Written task: Copy the part of the entries below that opens with the line containing "Where should I" and continues through the end of the entries, word for word. Leave the pictures out.

========================

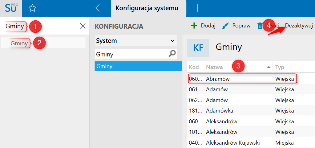
Task: Sort by the Nazwa column arrow
Action: click(269, 67)
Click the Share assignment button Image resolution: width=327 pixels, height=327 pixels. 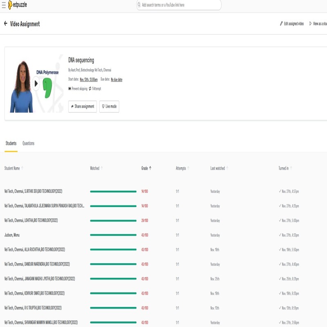point(83,106)
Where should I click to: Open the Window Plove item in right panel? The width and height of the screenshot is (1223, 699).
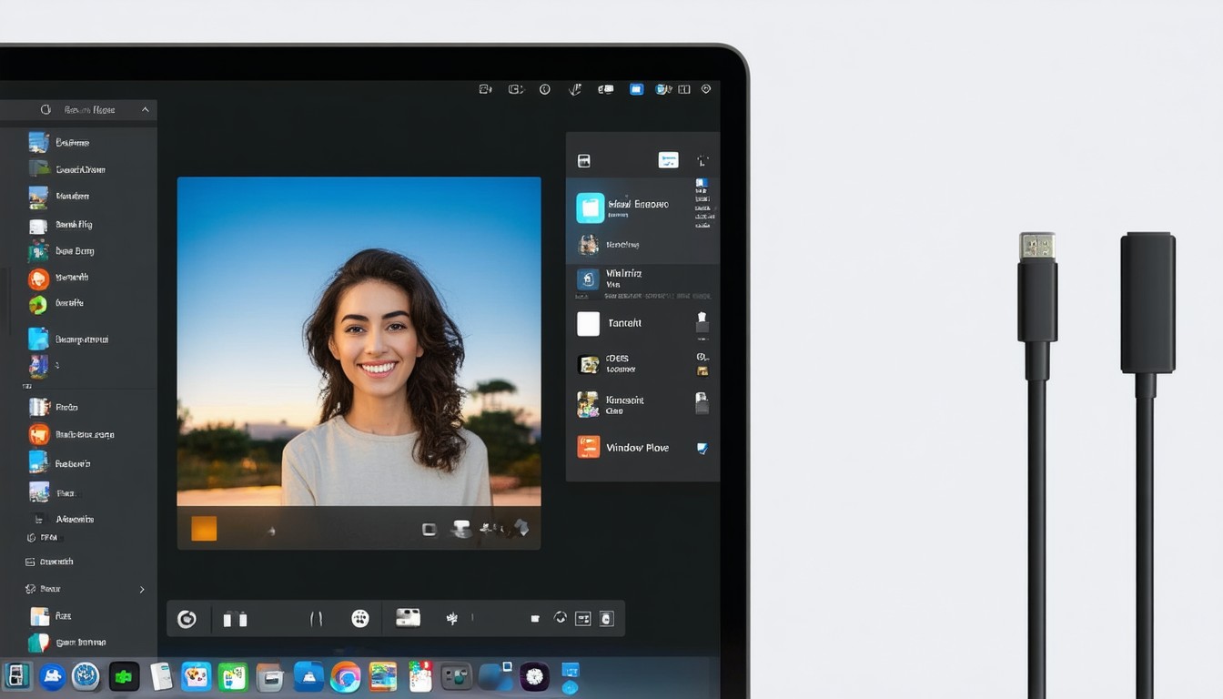pyautogui.click(x=636, y=448)
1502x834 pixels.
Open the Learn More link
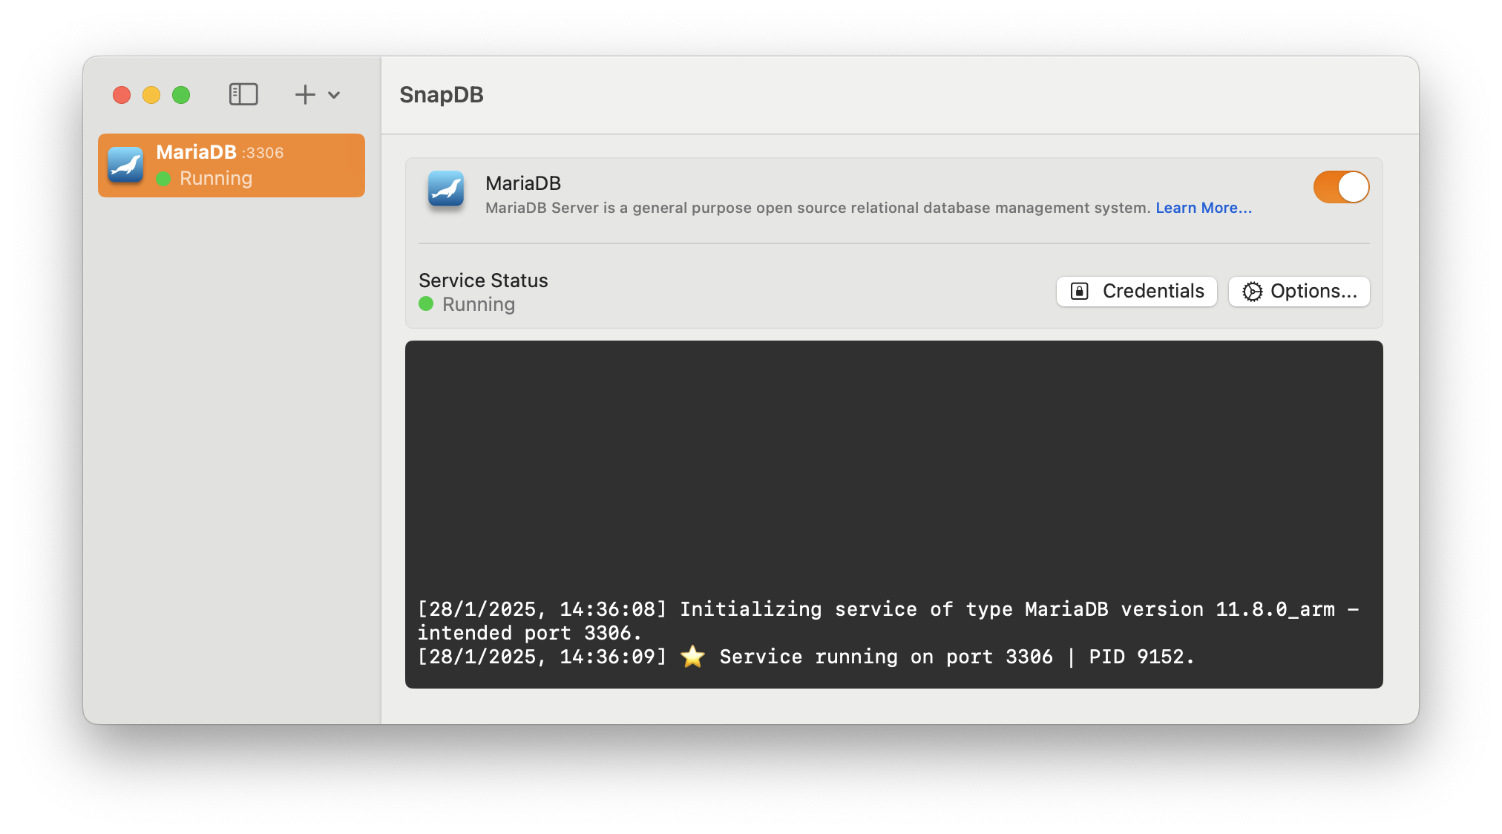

========================

Answer to this exercise:
Where should I click to: Open the Window Plove item in right panel? The width and height of the screenshot is (1223, 699).
pyautogui.click(x=636, y=448)
1502x834 pixels.
Open the Learn More link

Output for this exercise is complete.